Al acabar el desfile volvemos al restaurante de ayer y me confirman lo que me habían dicho cuando les pregunté por la poca gente que había en todos los restaurantes de ese paseo: “mañana estará lleno”.
Al fin damos con otro con un par de camareros simpáticos y comemos cojonudamente.
Creo que ayer y hoy han sido las mejores comidas del todo el viaje.
Al regresar por el paseo marítimo vemos como los restaurantes con sus enormes terrazas están a reventar de clientes comiendo.
Descanso en el apartamento, aunque breve pues por el cambio del horario del pasado fin de semana casi no te deja hacer nada dado que la puesta de sol es a las 5 y pico y enseguida se hace de noche.
Salimos en la dirección contraria a la de esta mañana por el muelle y por allí no hay nadie.
Amarrados un par de barcos muy curiosos: uno grande medio abandonado, pero con alguien viviendo allí y otro grande de pesca en estado ruinoso.
El primero podría ser uno de esos que por distintos motivos se quedan atracados en un muelle y no hacen nada con ellos por causas legales, no los pueden subastar y el barco va perdiendo su capacidad de navegar hasta quedar convertido en un montón de chatarra.

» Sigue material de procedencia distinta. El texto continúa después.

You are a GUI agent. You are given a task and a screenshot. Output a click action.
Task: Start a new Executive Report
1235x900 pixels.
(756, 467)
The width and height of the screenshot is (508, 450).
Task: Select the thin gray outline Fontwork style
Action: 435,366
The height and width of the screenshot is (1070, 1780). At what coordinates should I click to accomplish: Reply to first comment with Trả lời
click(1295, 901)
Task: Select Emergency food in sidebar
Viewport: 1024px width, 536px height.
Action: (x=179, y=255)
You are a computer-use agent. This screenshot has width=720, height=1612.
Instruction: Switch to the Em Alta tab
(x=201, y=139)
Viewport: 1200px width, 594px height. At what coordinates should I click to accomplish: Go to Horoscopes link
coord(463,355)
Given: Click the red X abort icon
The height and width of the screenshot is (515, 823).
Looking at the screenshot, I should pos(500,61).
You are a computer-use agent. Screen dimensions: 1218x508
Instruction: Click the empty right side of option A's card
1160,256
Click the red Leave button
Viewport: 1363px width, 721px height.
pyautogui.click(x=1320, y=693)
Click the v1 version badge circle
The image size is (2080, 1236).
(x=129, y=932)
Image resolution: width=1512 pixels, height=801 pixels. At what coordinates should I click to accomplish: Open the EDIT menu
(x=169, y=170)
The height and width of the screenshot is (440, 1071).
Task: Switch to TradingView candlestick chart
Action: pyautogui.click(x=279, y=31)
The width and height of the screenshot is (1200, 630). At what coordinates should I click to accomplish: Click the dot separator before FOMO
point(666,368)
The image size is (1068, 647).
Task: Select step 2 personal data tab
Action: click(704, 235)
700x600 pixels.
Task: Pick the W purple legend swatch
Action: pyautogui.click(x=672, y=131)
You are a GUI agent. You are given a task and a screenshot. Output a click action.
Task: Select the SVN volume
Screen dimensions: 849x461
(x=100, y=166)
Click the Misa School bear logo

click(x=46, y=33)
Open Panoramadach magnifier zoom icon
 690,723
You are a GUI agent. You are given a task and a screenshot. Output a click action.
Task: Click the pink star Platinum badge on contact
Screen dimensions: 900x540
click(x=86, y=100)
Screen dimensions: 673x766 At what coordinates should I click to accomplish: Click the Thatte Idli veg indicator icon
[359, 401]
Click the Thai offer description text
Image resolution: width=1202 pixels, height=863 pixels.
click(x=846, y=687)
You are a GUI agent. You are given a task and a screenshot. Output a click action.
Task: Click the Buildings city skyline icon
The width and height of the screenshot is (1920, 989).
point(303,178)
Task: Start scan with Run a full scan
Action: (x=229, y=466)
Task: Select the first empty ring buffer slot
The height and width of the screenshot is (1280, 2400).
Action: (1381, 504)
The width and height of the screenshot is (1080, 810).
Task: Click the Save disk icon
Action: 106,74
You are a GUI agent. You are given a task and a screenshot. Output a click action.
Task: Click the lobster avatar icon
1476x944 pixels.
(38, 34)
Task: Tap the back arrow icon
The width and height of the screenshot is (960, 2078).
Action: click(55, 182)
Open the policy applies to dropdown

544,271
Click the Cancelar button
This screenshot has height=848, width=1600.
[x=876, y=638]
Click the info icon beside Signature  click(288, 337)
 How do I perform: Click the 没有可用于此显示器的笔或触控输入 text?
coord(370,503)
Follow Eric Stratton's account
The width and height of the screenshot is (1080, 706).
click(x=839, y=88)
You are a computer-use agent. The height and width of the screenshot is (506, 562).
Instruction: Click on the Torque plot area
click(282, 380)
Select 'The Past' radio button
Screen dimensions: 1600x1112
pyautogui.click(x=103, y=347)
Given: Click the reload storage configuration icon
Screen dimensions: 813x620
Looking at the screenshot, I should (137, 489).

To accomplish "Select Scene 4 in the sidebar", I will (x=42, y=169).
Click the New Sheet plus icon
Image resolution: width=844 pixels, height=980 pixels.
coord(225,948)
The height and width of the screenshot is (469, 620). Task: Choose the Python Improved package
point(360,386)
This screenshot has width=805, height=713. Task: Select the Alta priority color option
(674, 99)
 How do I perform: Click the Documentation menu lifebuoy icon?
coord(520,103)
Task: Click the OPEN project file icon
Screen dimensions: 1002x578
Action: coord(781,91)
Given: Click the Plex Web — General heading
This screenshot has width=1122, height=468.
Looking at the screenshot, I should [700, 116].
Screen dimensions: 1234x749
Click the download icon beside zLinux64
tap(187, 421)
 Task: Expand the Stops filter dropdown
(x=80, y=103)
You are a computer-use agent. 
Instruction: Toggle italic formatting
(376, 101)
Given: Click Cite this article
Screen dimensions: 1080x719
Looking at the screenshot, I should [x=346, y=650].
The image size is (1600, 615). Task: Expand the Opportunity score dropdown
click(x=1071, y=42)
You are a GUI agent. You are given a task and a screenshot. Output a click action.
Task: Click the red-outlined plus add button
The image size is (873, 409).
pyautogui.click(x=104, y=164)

He leído que en algunas ocasiones la tripulación que es de origen asiático se queda sin cobrar los salarios y tienen que vivir allí hasta acabar siendo “carne de Cáritas”.
Y otro caso todavía más raro: un velero que por el tamaño del mástil debía ser bastante grande está semihundido pegado al malecón.
Seguimos una carretera que no sabemos hacia donde va, pero nos topamos con una bonita iglesia, o quizás ermita en una ladera de la montaña y desde donde había una especial vista de Póthia.
Es un sitio precioso cuyos únicos visitantes, además de nosotros, son una pareja de 30 y tantos que parecen hablar de una ruptura sentimental. Incluso nos ha parecido que la chica lloraba.
Un lugar hermoso para amar, pero no para “desamar”.
En el paseo, cerca de esos barcos arruinados, una pintura mural dedicada a los buzos, imagino que por lo que representó el comercio de las esponjas.
También cerca de allí una escultura (dramáticamente iluminada, o sea mal) de Nike diosa de la mitología griega que representa la victoria.
NB
Por si eres joven y/o marquista: “Nike” en griego se pronuncia “Níki” y no “Naik”.
Y si eres maratoniano (como lo es parte de mi familia) deberías saber que eso es lo dijo en su último suspiro el soldado que corrió 42 km desde Maratón hasta Atenas para anunciar la victoria contra los persas. Insisto: dijo “Níki”, no “Naik”. Que si hubiese dicho “naik”, también podría haber dicho “Adidas”.
Regresamos ya de noche hasta la parte del paseo “normal” y en uno de los restaurantes sigue la juerga que ha comenzado después del acto patriótico, o sea que han empezado sobre la una del mediodía y son las 7 y siguen allí con una fuerte música y muy animados. Lo curioso es que el resto de los numerosos restaurantes que sí estaban llenos al mediodía ahora están todos vacíos menos este. Como son muy grandes, con mesas de 10 o12 comensales quizás se trate de un club o una peña o una secta que cree que el Juicio Final llegará mañana. Así que beben y beben y algunos bailan en un corro que puede ser el de la patata o un sirtaki.
Bonito final para Kálymnos, aunque nos han faltado un par de días, pero los horarios de los ferris mandan.